May 15, 2007 Subtle signs can help doctors predict that a person will develop Huntington's disease in the next few years, according to a study published in the May 15, 2007, issue of Neurology®, the scientific journal of the American Academy of Neurology. Huntington's disease is a genetic disorder that affects movement, thinking, and some aspects of personality. There is no treatment or cure for the disease.
"These results will help us understand how and who will develop Huntington's, which is important information as potential treatments are developed," said study author Jane S. Paulsen, PhD, of the University of Iowa Roy J. and Lucille A. Carver College of Medicine in Iowa City. "Ideally, treatments will target at-risk people at or before the earliest stages of the disease, before they have any problems with thinking or movement."

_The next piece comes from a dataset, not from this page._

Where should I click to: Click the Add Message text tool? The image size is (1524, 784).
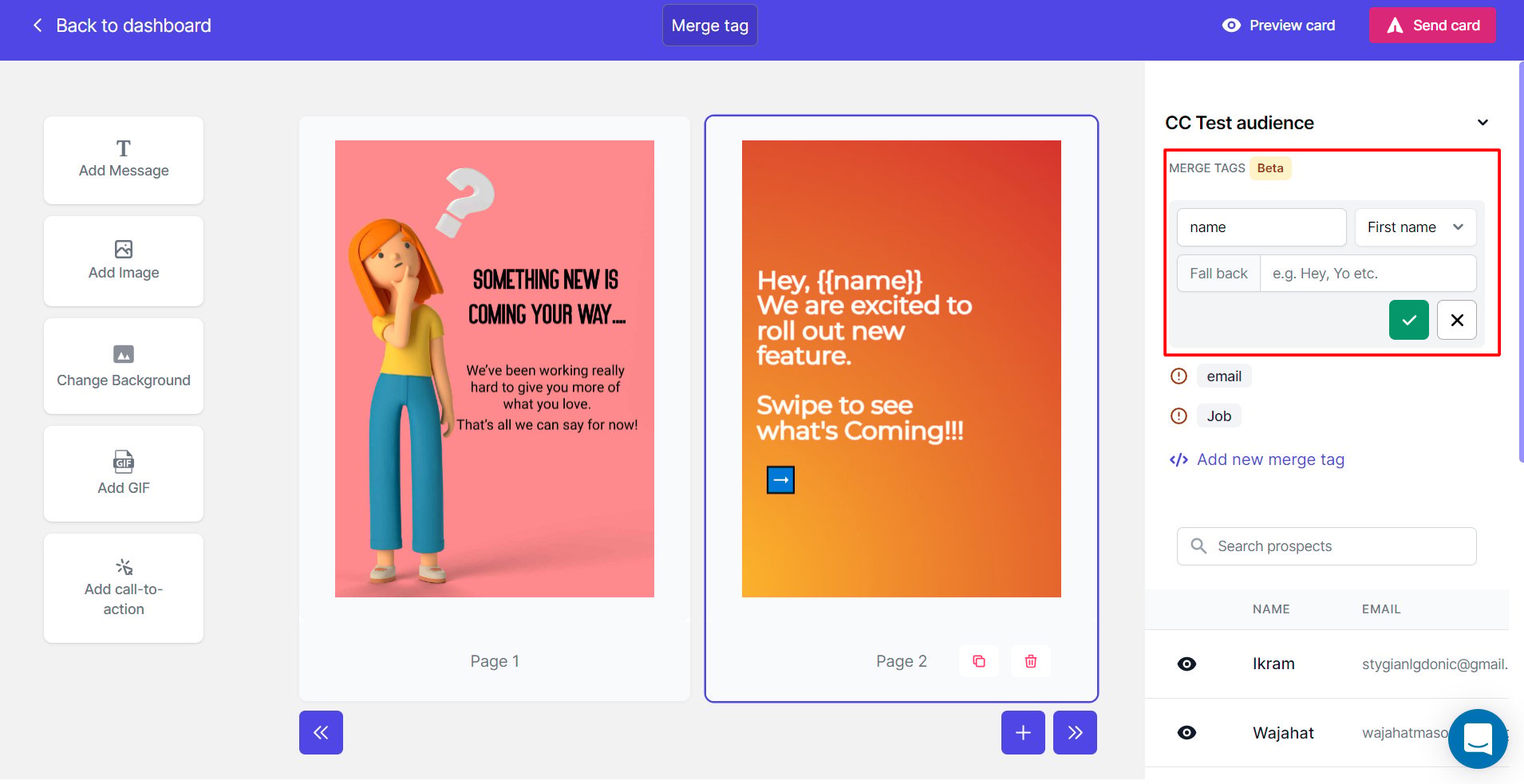tap(124, 160)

The study involved 218 people in North America, Europe and Australia considered at risk for Huntington's disease because they had at least one parent with the disease. If a parent has the disease, there is a 50-percent chance that the child will develop the disease.

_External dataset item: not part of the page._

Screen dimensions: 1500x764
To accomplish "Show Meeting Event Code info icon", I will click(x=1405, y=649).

The participants were healthy at the beginning of the study, with normal scores on movement tests or minimal signs of movement problems. They were then followed for up to 4.5 years. Those with minimal motor problems at the beginning of the study were nearly five times more likely to be diagnosed with the disease a year and a half later than those who had no movement problems initially. They were 3.5 times more likely to be diagnosed with the disease after three years.
Researchers also tested cognitive abilities. For a verbal fluency test, they were given a letter of the alphabet and 60 seconds to say as many words as they could starting with that letter. They were also tested on how quickly they could combine thinking and movement, or "psychomotor speed," with a memory and writing task. Those who performed worse on the psychomotor test than on the verbal fluency test were twice as likely to be diagnosed with Huntington's disease a year and a half later than those whose tests scores were equivalent.
The study was supported by grants from the National Institute of Neurological Disorders and Stroke, the National Institute of Mental Health, the Roy J. and Lucille Carver Trust, the Howard Hughes Medical Institute, the High Q Foundation, the Huntington's Disease Society of America, the Huntington's Society of Canada, and the Hereditary Disease Foundation.